I wonder what lessons Financial Services companies will take from the recent LIBOR shenanigans in RBS, Barclays et al.
It’s a good idea to learn from others’ mistakes and any organisation that doesn’t is failing its staff and shareholders. Smart people in switched on organisations might ask ‘what does this mean for us?’. In this scenario Chief Risk Officers might task their Risk functions with exploring their own LIBOR processes – if they have them – to ensure similar weaknesses don’t exist.
That would be a start – but we can go further.
The lessons that can be taken from this latest financial services scandal are not just about the LIBOR rate setting processes. If we want to be really smart about this we need to look at the underlying issue. When we boil it down, it looks like this:
People behaved inappropriately.
When it comes to operational risks, root causes, more often than not, have to do with human behaviours. If organisations are going to ‘do risk’ well they need to do so from the basis of a realistic appraisal of those behaviours.
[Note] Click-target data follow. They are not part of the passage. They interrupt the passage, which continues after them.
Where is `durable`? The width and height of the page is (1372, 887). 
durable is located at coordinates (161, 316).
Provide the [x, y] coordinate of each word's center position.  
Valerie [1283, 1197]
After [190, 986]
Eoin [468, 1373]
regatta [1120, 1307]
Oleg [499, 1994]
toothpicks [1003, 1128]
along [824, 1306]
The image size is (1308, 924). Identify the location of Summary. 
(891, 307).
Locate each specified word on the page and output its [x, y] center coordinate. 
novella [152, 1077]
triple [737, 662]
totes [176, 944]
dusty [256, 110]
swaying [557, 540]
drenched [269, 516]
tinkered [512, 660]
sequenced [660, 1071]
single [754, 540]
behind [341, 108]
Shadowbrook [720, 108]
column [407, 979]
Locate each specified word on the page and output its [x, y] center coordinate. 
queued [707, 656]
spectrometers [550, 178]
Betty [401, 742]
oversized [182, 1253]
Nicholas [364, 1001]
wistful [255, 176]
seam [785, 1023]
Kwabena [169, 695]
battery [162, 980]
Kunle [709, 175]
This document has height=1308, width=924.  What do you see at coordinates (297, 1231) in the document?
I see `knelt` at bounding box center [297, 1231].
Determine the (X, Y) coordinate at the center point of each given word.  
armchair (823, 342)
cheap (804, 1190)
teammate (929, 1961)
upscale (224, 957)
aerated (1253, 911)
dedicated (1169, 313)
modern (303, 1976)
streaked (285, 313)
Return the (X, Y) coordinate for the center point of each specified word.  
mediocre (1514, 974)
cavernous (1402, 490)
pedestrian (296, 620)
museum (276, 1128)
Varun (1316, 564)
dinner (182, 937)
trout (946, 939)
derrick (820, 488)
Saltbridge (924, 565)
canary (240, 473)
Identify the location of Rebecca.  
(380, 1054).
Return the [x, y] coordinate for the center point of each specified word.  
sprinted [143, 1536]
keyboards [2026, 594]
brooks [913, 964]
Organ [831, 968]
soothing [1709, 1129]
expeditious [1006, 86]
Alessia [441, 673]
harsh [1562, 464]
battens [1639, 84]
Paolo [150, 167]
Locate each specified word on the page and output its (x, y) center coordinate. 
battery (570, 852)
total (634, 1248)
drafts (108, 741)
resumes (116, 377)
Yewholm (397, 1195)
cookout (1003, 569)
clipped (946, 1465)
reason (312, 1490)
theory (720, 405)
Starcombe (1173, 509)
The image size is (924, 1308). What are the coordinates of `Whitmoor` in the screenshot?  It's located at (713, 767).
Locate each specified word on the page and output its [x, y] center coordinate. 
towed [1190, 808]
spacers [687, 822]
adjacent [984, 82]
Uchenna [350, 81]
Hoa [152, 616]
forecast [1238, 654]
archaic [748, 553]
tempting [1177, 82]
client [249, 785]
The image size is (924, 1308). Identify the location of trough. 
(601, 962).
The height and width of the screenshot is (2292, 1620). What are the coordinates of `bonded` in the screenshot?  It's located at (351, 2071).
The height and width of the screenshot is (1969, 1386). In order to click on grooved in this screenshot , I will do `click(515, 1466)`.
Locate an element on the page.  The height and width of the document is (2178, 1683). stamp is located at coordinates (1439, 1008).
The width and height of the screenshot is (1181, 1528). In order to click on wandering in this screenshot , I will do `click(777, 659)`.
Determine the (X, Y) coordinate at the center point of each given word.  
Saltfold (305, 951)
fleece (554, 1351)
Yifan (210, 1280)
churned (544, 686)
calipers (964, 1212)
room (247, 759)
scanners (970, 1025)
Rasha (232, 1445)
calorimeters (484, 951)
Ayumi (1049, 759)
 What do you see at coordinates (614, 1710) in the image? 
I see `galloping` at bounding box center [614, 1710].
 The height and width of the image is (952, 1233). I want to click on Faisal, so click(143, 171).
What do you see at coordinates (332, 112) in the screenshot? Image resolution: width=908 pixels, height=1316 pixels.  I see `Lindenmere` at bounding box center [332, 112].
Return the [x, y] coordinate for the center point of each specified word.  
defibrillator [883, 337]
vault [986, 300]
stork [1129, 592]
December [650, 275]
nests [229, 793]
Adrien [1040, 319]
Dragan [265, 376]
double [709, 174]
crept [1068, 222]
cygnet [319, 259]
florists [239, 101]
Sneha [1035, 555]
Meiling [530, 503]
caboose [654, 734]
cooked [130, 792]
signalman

Such an assessment might suggest that a fundamental part of human nature is to look for ways to game the system. When there’s a benefit to be had, someone, somewhere will look to take advantage sooner or later. The moral boundary will stop most of us from transgressing but, when it comes to a major prize, it’s not enough to simply trust that we’ll all behave ourselves.
Is this overly cynical? A bit too Theory X for comfort? Perhaps. But let’s not get carried away – I’m not suggesting that workplaces are populated with entirely untrustworthy scallywags who all need to be watched. At all times. Forever. Big Brother is to be avoided, I’m sure we all agree, and an enlightened management approach to empowerment in the workplace is no bad idea. But that enlightenment should extend to an adult conversation about human behaviour, temptation and the practical limitations of ‘trust’ as a control.
So, talking of trust, here’s an idea for a sort of litmus test to gauge the level of control required in a process: assess the work from the perspective of trust – what are we trusting our people to do and what happens if that trust is broken?
An uncomfortable conversation? Possibly, but it comes with the territory and if risks flow from human behaviours then the Risk discipline must find ways to meet that head on. If it means difficult conversations, so be it. The alternative is a future of mopping up.